------ Provided entries

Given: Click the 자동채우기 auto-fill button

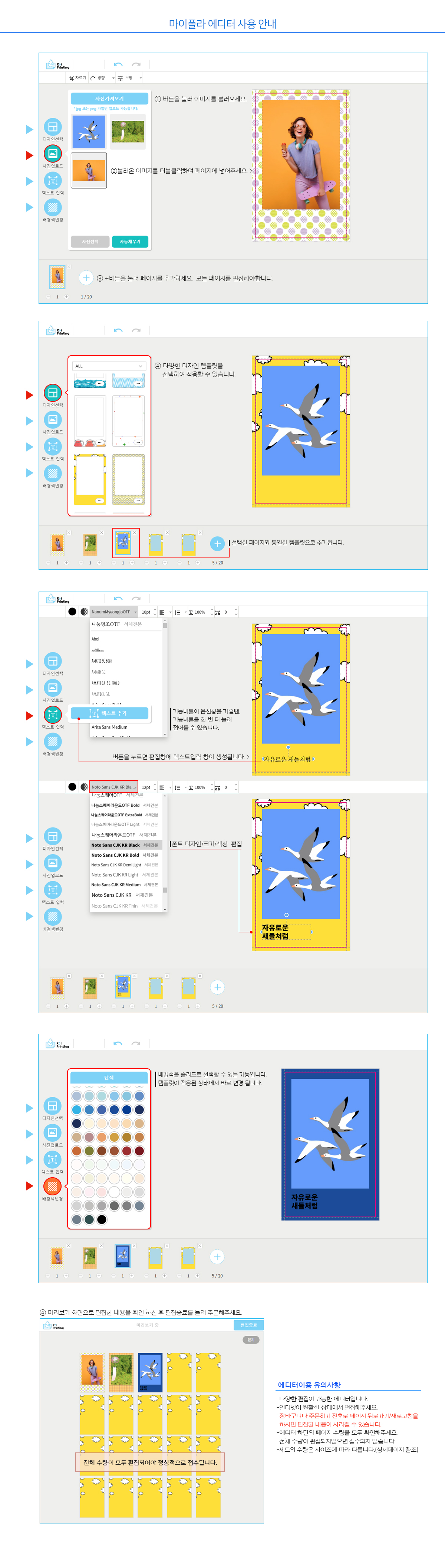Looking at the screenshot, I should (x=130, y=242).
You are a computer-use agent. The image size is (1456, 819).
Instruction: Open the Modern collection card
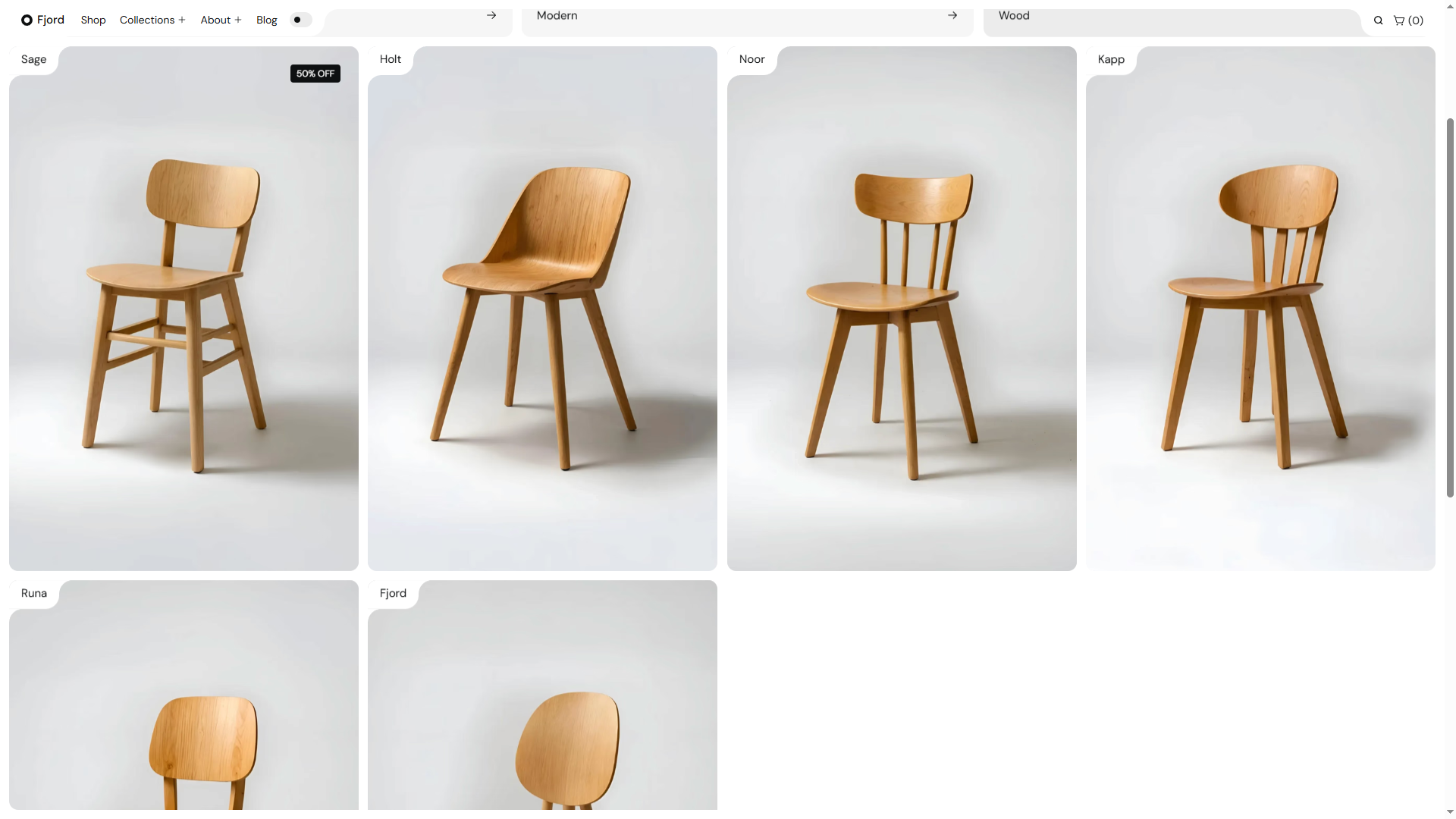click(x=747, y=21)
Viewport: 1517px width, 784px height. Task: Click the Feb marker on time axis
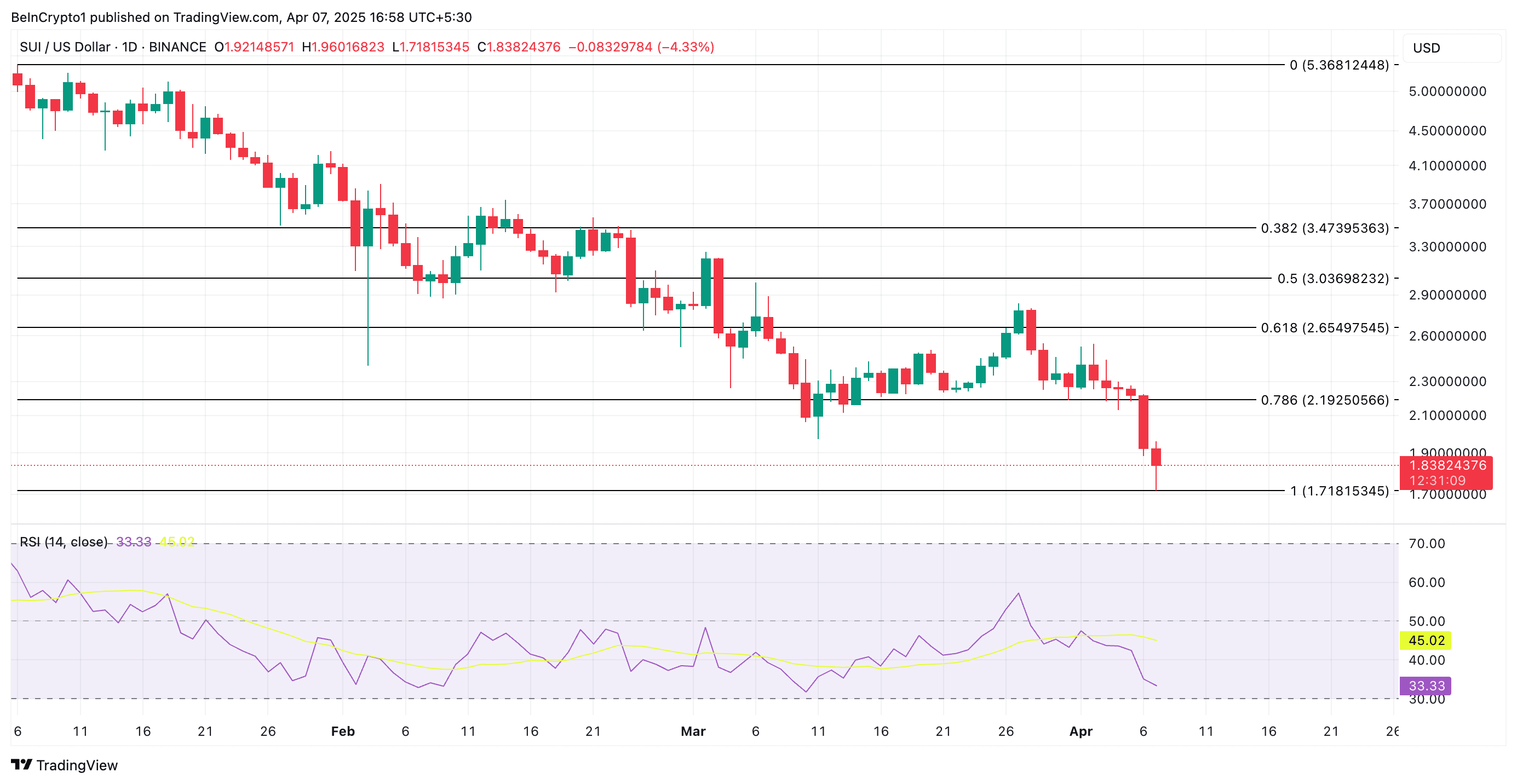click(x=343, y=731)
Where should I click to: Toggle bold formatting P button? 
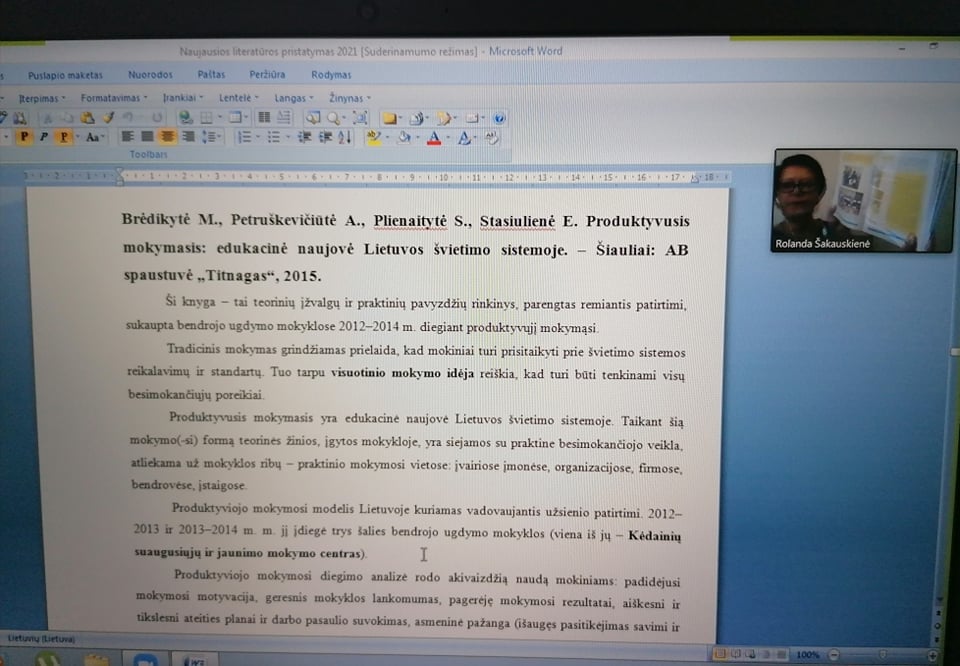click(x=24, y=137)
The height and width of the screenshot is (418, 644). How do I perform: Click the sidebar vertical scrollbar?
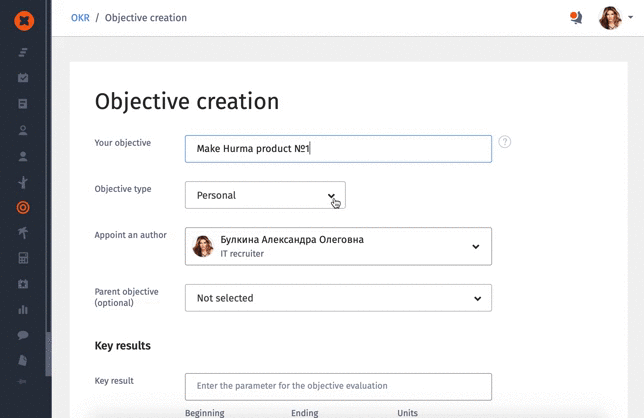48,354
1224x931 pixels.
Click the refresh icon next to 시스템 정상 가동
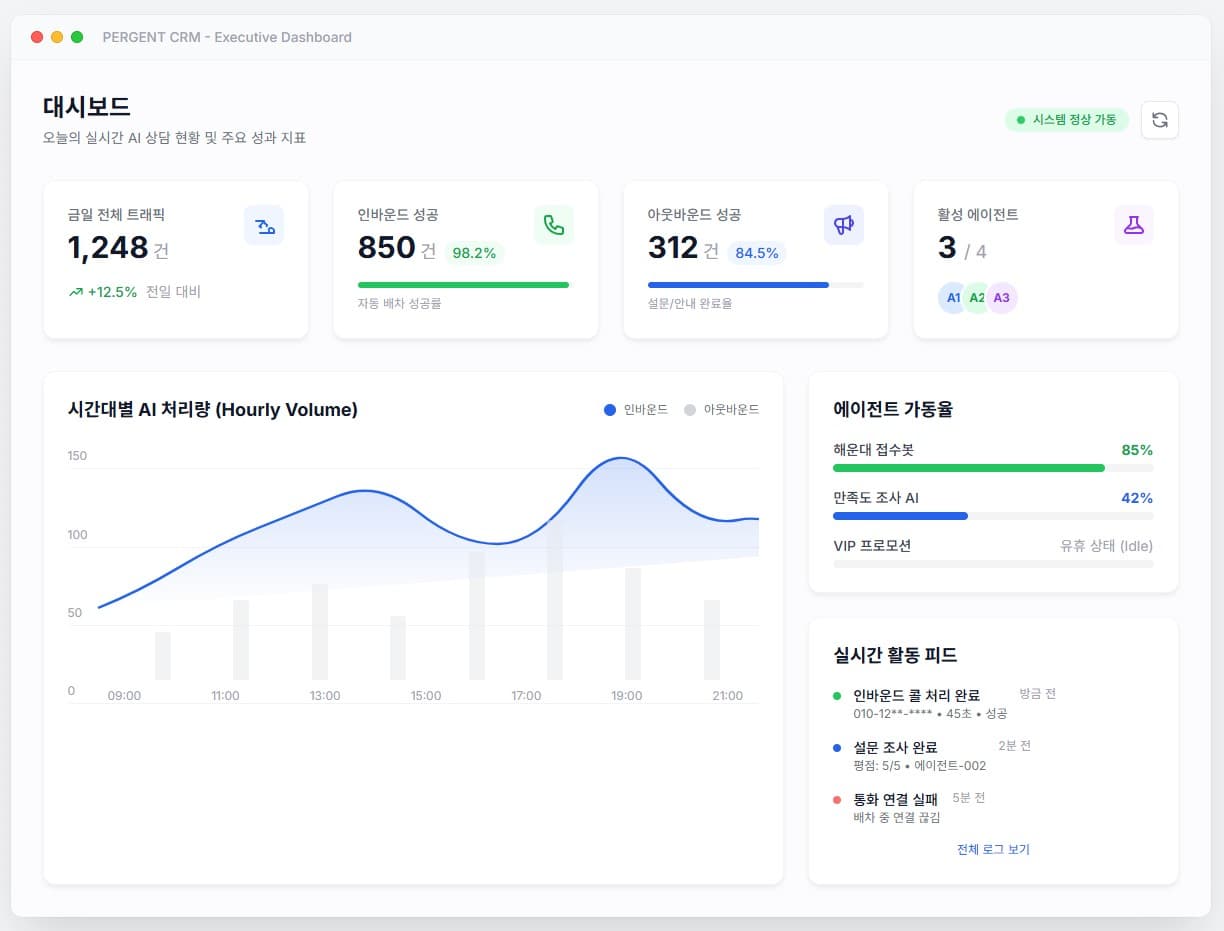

------------

* **What to work on**
What is needed is an exact copy of the lines from the one with "The height and" through the end of the data above, both included, minus any pictures.

* **Answer to this problem**
The height and width of the screenshot is (418, 644). How do I perform: Click the sidebar vertical scrollbar?
48,354
1224x931 pixels.
Click the refresh icon next to 시스템 정상 가동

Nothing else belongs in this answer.